Employees wonder after the feedback: Why didn’t you just tell me when it happened? Why is this conversation such a big deal? I guess you didn’t feel comfortable just telling me…I guess we’re not all that close… I need to be careful as I’m not sure what this boss (or co-worker) is thinking
For both people, the brain easily goes into fear mode. A fight-or-flight response robs your ability to help the person improve and robs their motivation to truly learn from the experience. And such stress reactions in the brain are more probable when you remotely work from the others on your team.
Overdeliver with feedback timeliness to create trust Trust is the magic bullet, and honest, timely communication is the number one way to build trust. Trust that’s built in a time of conflict, stress, or challenging goals is trust that can be counted on again and again. Shallow social niceties in good times don’t stretch the trust muscle at all and can’t be counted on for future challenges.

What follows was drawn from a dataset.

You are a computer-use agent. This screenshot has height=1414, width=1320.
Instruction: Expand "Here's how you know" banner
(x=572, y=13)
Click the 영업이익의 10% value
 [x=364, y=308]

Two best times to give feedback In most situations, an immediate phone call is best. Emphasize what you want to see changed for next time. The other best time is just before the next time when you can easily focus on the desired behavior and share how the problem behavior didn’t work as well last time. You are motivating them to get it right this time, and they’re not likely to become stressed at future-focused feedback. If there will be a long time period between the problem incident and their next opportunity, be sure to share the feedback right away and prevent the erosion of trust that can occur if you “drop it” later.
These are hard habits to get into, but the best thing for you is how this approach to feedback actually creates trust and credibility you can use for all aspects of your team pursuits!